**JOB A:** Copy the stretch from "President Bryant Wright" through "across the continent." of the post on geographical fracturing, word for word.

**SELECTED EXCERPT:**
====

Geographical fracturing

by Jeffrey Miller September 21, 2011
written by Jeffrey Miller

The president of the Southern Baptist Convention, the second-largest church in America, announced today that come next year, they might not be the Southern Baptist Convention anymore.

President Bryant Wright said the “Southern” part of their name might need to go since it implies a regional focus, and he’s launched a task force to consider new options for the 166-year-old body, Baptist News reported.

Their findings will be shared with SBC leaders in February, and any change would have to be approved by delegates at its annual meetings.

Across the Baptist blogosphere, Southern Baptists seem to be thinking that Wright may be right, supporting his claim that without the regional modifier, Southern Baptists may have further reach across the continent.

Interesting, but it does seem to me that outside of the Catholic Church all forms of Christianity are geographical in nature.

For example the Protestant fathers all created competing forms of Christianity and adherence pretty much formed regionally or in areas where their regions projected spheres of influence. Martin Luther, John Calvin, Huldrych Zwingli, King Henry VIII all established churches which largely became national churches. After the Protestant revolt you did not see countries with roughly equal amounts of Lutherans, Calvinists, Anabaptists, Anglicans, etc; you see pretty much geographical dominance. Colonization plays a role in projecting regional Christianity, but eventually as is always the case with Protestantism geographical fracture occurs. For example no one would compare Anglicanism as practiced in England with Anglicanism as practiced in Africa. For now African Anglicanism is more like historic Anglicanism in belief. Really geographical fracture becomes so extreme that the local non-denominational denominations are tied to neighborhoods and not regions.

This is also certainly so in the Orthodox Churches in that they are pretty much tied to national versions of Orthodoxy and their spread to other countries is pretty much confounded to expatriates. Being that the Orthodox have valid Holy Orders and have retained the sacraments their geographic fracturing is largely kept in check as compared to Protestant churches.

The latter half of the first century use of the word Catholic to describe a particular and universal Church is an escape from being tied to the geographical. This is one of the reasons I dislike and don’t use the term “Roman Catholic” a term which rose from Anglican quarters. Being a Catholic of the Roman or Latin Rite is more accurate terminology and I dislike prefixes that would limit the word Catholic. Besides in the 1300s we didn’t suddenly become “Avignon Catholics.” Certainly there is much to appreciate in the historic association of the Catholic Church and the city of Rome. The reality though is that the Catholic Church is the Church established by Christ and geography does not limit its universality.

That is part of the beauty of the Catholic Church is that we can be a universal Church and at the same time have some geographical and cultural distinctions. These distinctions mainly occur with the different rites where you have different emphasis on theology and liturgical expression. These distinctions don’t resolve into totally different theology as we find in the myriad Protestant churches.

====

**DATASET EXCERPTS:**
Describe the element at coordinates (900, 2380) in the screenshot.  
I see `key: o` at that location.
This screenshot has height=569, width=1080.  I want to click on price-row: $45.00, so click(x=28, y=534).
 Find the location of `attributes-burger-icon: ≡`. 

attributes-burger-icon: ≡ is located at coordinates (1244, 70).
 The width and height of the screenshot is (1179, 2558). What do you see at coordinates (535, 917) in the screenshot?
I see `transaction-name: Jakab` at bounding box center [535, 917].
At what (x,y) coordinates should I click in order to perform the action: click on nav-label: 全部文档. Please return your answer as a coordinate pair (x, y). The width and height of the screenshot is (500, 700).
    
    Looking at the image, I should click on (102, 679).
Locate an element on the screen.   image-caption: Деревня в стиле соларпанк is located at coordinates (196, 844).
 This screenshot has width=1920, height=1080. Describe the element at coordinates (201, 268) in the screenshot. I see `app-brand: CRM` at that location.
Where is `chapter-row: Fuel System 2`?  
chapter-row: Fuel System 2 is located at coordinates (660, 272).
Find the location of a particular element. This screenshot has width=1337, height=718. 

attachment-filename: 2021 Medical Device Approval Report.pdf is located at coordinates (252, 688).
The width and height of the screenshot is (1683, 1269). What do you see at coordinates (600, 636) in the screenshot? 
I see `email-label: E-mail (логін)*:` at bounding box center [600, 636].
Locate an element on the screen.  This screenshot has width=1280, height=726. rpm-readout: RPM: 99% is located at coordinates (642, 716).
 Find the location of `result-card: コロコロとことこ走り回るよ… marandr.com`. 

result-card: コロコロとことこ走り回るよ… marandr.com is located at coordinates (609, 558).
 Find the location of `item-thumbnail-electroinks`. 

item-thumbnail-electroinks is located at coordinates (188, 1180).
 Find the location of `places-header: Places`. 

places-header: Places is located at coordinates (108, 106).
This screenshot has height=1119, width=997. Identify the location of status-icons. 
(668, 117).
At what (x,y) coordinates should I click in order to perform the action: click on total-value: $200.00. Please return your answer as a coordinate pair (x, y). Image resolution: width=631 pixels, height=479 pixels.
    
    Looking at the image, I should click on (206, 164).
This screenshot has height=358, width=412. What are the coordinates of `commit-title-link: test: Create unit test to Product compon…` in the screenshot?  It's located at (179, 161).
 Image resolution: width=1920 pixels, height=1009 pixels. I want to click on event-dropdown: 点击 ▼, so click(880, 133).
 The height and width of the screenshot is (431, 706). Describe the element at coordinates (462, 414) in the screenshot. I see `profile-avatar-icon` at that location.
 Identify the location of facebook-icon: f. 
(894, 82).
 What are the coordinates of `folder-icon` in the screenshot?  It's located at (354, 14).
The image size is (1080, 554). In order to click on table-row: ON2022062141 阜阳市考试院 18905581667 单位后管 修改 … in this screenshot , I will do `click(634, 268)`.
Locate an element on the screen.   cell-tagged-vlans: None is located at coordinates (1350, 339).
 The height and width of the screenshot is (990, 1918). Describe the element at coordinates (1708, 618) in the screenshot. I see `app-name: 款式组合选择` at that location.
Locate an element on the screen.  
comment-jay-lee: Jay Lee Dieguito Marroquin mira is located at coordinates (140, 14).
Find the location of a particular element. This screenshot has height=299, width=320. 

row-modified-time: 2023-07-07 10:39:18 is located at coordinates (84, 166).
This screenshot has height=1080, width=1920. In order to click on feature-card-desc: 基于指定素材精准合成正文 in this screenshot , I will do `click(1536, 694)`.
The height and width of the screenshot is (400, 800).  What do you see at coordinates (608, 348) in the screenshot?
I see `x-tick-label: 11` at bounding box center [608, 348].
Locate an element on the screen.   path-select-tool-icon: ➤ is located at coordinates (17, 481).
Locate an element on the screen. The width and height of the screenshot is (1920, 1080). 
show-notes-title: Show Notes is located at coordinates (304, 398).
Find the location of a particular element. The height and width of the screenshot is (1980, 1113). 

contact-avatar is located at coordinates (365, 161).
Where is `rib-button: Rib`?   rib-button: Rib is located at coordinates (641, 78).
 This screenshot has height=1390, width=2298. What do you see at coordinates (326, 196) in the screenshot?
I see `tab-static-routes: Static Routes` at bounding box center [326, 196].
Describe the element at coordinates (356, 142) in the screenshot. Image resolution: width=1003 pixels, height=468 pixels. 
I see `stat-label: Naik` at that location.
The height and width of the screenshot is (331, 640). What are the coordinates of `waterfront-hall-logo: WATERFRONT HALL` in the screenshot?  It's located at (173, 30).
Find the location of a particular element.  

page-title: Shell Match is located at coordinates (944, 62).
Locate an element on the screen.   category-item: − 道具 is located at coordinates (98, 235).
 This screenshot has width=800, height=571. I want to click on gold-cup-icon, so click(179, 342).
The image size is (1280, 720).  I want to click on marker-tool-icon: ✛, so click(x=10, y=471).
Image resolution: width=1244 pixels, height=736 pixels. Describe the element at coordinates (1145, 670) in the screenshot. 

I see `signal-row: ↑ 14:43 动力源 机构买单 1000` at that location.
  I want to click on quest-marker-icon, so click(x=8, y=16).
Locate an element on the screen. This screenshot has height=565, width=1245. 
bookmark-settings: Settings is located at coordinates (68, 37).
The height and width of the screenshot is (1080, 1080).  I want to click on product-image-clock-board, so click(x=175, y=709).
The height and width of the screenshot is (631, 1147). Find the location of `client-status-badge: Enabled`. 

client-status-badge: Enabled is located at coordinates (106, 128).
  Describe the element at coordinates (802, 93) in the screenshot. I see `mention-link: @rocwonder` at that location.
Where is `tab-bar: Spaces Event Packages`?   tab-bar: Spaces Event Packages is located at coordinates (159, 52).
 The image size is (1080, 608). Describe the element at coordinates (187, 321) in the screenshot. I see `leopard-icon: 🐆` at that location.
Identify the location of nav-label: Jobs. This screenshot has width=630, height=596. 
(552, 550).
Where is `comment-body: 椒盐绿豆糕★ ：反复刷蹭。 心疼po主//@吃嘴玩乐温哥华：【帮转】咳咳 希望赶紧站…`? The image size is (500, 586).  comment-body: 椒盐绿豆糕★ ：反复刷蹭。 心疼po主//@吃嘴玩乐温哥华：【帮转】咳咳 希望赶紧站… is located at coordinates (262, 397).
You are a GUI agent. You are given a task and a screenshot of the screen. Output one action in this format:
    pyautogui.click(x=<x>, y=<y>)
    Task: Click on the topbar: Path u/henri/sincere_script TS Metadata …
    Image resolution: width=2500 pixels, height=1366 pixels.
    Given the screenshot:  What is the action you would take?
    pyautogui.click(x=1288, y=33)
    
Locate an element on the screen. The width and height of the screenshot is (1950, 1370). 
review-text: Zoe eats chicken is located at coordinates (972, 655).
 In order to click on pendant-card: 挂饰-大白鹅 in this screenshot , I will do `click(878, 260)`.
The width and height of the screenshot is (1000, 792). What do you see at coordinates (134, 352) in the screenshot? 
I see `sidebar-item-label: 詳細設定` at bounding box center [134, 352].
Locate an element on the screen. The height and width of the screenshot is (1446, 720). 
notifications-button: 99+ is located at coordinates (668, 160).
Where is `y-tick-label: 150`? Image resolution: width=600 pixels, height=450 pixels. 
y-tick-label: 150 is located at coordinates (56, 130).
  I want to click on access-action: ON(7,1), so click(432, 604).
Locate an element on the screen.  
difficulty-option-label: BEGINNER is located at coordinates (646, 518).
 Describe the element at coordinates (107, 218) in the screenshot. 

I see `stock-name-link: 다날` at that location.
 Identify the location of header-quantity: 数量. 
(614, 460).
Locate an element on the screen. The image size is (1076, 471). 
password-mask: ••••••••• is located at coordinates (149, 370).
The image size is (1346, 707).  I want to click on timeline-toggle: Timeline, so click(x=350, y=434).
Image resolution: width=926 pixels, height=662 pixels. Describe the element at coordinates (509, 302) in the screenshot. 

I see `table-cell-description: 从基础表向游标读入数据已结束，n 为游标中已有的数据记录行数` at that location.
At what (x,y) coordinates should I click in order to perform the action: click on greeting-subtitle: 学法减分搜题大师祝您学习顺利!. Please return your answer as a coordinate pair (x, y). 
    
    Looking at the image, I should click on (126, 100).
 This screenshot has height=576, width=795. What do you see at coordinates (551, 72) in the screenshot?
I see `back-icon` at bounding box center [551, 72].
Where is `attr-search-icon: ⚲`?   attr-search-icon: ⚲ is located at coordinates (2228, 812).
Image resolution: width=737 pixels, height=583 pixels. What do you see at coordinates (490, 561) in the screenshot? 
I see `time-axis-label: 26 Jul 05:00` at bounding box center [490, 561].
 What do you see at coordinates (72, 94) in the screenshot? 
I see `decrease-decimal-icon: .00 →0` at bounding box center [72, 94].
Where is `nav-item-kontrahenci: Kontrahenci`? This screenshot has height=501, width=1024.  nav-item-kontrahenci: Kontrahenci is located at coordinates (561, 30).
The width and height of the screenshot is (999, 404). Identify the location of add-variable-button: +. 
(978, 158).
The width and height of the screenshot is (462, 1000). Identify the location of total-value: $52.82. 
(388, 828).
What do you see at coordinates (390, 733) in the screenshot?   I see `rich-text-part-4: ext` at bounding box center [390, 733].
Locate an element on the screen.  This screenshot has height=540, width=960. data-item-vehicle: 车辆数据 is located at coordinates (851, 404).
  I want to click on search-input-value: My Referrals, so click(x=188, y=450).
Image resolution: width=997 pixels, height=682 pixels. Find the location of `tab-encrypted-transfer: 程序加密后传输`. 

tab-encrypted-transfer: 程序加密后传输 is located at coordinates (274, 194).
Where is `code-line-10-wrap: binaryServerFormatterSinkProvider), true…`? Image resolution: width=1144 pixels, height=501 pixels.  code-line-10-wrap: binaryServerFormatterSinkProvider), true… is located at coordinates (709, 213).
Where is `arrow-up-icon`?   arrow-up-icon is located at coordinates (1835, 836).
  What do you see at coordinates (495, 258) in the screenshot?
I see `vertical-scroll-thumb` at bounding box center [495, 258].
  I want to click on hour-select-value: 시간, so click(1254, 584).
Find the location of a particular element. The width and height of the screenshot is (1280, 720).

====

**JOB B:** In the rows, rewrite the stretch from the line containing "Image resolution: width=737" through the line containing "(388, 828).", changing each "screenshot" to "screen capture" and keeping everything else the same. Return only those lines.

**EXERCISE RESPONSE A:**
President Bryant Wright said the “Southern” part of their name might need to go since it implies a regional focus, and he’s launched a task force to consider new options for the 166-year-old body, Baptist News reported.

Their findings will be shared with SBC leaders in February, and any change would have to be approved by delegates at its annual meetings.

Across the Baptist blogosphere, Southern Baptists seem to be thinking that Wright may be right, supporting his claim that without the regional modifier, Southern Baptists may have further reach across the continent.

**EXERCISE RESPONSE B:**
Image resolution: width=737 pixels, height=583 pixels. What do you see at coordinates (490, 561) in the screen capture? 
I see `time-axis-label: 26 Jul 05:00` at bounding box center [490, 561].
 What do you see at coordinates (72, 94) in the screen capture? 
I see `decrease-decimal-icon: .00 →0` at bounding box center [72, 94].
Where is `nav-item-kontrahenci: Kontrahenci`? This screen capture has height=501, width=1024.  nav-item-kontrahenci: Kontrahenci is located at coordinates (561, 30).
The width and height of the screen capture is (999, 404). Identify the location of add-variable-button: +. 
(978, 158).
The width and height of the screen capture is (462, 1000). Identify the location of total-value: $52.82. 
(388, 828).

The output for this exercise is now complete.